Task
Copy every record exactly as it appears in the data below.

[Stored records]
^^^^^^^^^^^^^^^^

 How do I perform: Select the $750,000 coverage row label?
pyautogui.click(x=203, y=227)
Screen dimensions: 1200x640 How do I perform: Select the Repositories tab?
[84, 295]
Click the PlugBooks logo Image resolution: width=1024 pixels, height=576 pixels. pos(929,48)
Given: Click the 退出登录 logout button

^^^^^^^^^^^^^^^^

Written answer
 How do I perform: Select the $750,000 coverage row label?
pyautogui.click(x=203, y=227)
Screen dimensions: 1200x640 How do I perform: Select the Repositories tab?
[84, 295]
Click the PlugBooks logo Image resolution: width=1024 pixels, height=576 pixels. pos(929,48)
Given: Click the 退出登录 logout button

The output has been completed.